> [INSTRUCTIONS TO FOLLOW]: Starting at the line that contains "Consent [tab] (21, 1175)", return each line exactly as written until the listing below ends, and return no other line.

════════

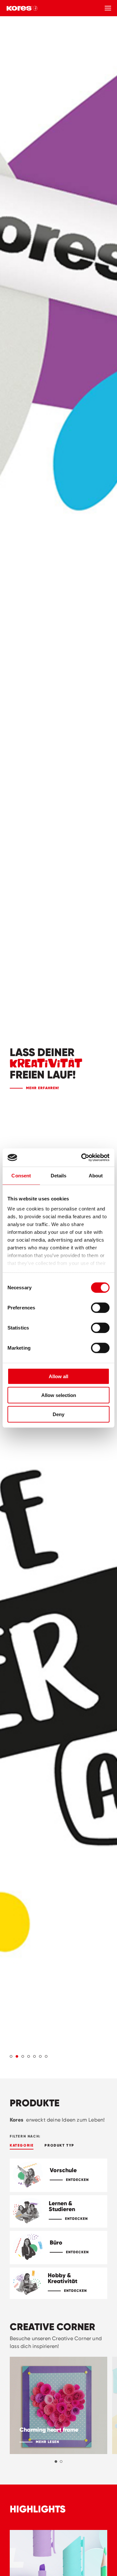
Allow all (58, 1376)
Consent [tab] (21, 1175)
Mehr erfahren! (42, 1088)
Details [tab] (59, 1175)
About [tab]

════════

> [RESULT]:
Consent [tab] (21, 1175)
Mehr erfahren! (42, 1088)
Details [tab] (59, 1175)
About [tab]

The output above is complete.